» WHAT YOU NEED TO DO:
Copy every record that follows, word for word.

Stored records
▬▬▬
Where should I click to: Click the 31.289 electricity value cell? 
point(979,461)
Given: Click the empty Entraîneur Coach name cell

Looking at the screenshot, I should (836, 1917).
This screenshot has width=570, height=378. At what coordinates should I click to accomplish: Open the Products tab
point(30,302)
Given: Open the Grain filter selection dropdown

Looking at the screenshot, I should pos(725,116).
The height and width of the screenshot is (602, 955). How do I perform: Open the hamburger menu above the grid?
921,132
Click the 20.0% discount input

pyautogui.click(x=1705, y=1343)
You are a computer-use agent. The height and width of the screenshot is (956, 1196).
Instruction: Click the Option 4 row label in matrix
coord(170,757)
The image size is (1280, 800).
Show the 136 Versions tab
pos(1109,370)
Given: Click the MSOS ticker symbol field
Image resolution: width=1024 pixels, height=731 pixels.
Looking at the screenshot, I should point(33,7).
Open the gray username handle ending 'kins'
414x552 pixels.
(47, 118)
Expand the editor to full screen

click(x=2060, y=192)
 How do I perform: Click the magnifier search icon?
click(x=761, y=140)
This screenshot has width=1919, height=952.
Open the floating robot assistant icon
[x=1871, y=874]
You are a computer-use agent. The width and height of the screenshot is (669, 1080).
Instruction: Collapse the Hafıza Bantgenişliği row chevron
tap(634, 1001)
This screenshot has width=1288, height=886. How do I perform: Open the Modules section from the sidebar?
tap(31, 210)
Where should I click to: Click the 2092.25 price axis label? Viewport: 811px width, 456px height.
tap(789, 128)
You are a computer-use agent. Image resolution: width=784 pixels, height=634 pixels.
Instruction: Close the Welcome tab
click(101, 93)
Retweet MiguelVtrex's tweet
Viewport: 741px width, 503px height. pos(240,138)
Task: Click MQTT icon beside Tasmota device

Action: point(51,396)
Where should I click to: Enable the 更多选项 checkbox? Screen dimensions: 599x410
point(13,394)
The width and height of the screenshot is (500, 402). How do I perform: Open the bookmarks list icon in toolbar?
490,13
▬▬▬
» ANSWER AREA:
Where should I click to: Click the 31.289 electricity value cell? 
point(979,461)
Given: Click the empty Entraîneur Coach name cell

Looking at the screenshot, I should (836, 1917).
This screenshot has width=570, height=378. At what coordinates should I click to accomplish: Open the Products tab
point(30,302)
Given: Open the Grain filter selection dropdown

Looking at the screenshot, I should pos(725,116).
The height and width of the screenshot is (602, 955). How do I perform: Open the hamburger menu above the grid?
921,132
Click the 20.0% discount input

pyautogui.click(x=1705, y=1343)
You are a computer-use agent. The height and width of the screenshot is (956, 1196).
Instruction: Click the Option 4 row label in matrix
coord(170,757)
The image size is (1280, 800).
Show the 136 Versions tab
pos(1109,370)
Given: Click the MSOS ticker symbol field
Image resolution: width=1024 pixels, height=731 pixels.
Looking at the screenshot, I should point(33,7).
Open the gray username handle ending 'kins'
414x552 pixels.
(47, 118)
Expand the editor to full screen

click(x=2060, y=192)
 How do I perform: Click the magnifier search icon?
click(x=761, y=140)
This screenshot has width=1919, height=952.
Open the floating robot assistant icon
[x=1871, y=874]
You are a computer-use agent. The width and height of the screenshot is (669, 1080).
Instruction: Collapse the Hafıza Bantgenişliği row chevron
tap(634, 1001)
This screenshot has width=1288, height=886. How do I perform: Open the Modules section from the sidebar?
tap(31, 210)
Where should I click to: Click the 2092.25 price axis label? Viewport: 811px width, 456px height.
tap(789, 128)
You are a computer-use agent. Image resolution: width=784 pixels, height=634 pixels.
Instruction: Close the Welcome tab
click(101, 93)
Retweet MiguelVtrex's tweet
Viewport: 741px width, 503px height. pos(240,138)
Task: Click MQTT icon beside Tasmota device

Action: point(51,396)
Where should I click to: Enable the 更多选项 checkbox? Screen dimensions: 599x410
point(13,394)
The width and height of the screenshot is (500, 402). How do I perform: Open the bookmarks list icon in toolbar?
490,13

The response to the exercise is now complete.